■ Prompt ■
Please filter the data down to the lines that include the word "will" and copy them.

■ Excerpted data ■
════

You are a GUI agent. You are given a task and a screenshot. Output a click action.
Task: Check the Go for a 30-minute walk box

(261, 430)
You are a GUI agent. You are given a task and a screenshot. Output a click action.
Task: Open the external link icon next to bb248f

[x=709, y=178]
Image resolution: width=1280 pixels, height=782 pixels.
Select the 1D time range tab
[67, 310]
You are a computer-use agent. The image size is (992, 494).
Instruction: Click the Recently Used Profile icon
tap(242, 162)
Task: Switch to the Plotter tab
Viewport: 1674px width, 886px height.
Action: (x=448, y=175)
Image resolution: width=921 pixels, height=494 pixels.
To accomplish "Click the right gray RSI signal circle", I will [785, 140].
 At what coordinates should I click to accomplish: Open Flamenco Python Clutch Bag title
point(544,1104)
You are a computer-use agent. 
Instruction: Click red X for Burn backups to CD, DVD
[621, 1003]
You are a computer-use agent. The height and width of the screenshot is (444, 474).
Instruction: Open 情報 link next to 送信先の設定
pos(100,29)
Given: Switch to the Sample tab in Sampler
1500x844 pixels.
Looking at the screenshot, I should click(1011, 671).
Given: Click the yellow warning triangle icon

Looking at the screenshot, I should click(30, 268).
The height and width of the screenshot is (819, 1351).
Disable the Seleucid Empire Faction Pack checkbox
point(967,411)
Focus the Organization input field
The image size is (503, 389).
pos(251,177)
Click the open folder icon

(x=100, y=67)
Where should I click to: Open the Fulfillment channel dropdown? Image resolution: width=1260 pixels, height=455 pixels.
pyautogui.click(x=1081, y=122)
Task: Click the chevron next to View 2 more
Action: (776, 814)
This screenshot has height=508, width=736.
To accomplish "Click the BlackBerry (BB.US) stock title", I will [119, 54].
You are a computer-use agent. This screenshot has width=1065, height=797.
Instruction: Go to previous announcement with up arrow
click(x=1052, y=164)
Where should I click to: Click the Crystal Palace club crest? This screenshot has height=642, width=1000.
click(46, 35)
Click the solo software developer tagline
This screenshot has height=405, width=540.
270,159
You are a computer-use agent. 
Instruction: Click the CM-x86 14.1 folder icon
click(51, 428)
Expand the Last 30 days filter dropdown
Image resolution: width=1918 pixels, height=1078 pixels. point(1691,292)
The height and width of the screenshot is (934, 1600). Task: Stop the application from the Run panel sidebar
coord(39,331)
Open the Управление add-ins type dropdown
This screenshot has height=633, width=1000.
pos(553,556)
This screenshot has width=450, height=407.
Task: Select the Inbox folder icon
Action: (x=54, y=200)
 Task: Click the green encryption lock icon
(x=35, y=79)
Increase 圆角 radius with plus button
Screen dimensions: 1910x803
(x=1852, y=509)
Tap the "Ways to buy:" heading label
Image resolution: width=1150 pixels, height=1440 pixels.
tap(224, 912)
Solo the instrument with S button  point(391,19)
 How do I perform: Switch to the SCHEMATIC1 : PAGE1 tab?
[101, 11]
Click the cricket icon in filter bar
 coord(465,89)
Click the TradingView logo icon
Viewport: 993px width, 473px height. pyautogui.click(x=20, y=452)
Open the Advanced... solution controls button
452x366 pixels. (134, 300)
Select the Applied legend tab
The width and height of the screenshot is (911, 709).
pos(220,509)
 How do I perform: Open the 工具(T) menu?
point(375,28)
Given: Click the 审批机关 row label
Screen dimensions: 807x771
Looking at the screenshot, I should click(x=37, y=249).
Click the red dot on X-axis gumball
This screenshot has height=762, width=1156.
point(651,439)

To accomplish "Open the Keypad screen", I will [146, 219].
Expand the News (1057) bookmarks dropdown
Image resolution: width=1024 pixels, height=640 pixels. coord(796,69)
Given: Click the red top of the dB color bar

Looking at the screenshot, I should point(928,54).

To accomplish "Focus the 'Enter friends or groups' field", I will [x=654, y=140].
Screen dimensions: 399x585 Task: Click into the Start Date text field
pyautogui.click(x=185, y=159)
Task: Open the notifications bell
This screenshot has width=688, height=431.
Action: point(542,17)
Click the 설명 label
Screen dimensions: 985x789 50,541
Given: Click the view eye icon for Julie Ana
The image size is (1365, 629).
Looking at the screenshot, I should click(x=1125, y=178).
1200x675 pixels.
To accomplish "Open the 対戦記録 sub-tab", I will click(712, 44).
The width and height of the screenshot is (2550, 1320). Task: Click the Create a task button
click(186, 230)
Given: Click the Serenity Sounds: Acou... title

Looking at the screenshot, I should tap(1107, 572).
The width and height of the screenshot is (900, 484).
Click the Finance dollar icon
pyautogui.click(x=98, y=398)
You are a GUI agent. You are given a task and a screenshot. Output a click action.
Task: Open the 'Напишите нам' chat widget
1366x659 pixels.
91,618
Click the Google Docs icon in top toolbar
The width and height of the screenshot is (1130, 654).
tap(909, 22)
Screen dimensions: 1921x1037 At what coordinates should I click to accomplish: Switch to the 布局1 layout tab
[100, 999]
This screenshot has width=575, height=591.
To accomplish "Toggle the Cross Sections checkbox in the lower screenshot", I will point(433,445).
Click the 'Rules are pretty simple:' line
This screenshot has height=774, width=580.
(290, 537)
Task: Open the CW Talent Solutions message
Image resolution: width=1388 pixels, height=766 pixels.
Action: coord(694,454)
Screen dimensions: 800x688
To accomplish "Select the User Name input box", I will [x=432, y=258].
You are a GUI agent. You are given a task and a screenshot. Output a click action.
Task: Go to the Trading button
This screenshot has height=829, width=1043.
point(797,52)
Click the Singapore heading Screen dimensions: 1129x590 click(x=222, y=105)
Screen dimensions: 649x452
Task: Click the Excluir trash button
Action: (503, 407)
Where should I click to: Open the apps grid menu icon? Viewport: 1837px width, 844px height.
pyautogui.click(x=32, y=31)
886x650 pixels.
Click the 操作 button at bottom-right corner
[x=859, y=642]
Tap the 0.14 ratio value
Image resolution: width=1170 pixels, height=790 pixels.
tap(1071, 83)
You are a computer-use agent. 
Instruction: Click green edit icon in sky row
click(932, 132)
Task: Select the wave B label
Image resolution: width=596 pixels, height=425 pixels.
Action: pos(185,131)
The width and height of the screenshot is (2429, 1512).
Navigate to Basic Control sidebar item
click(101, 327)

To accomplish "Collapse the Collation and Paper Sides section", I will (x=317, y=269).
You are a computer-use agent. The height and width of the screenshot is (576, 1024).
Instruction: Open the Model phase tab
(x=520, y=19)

════

■ Result for this task ■
To accomplish "Click the right gray RSI signal circle", I will [785, 140].
To accomplish "Click the BlackBerry (BB.US) stock title", I will [119, 54].
To accomplish "Open the Keypad screen", I will [146, 219].
To accomplish "Focus the 'Enter friends or groups' field", I will [x=654, y=140].
To accomplish "Open the 対戦記録 sub-tab", I will click(712, 44).
To accomplish "Toggle the Cross Sections checkbox in the lower screenshot", I will point(433,445).
To accomplish "Select the User Name input box", I will [x=432, y=258].
To accomplish "Collapse the Collation and Paper Sides section", I will (x=317, y=269).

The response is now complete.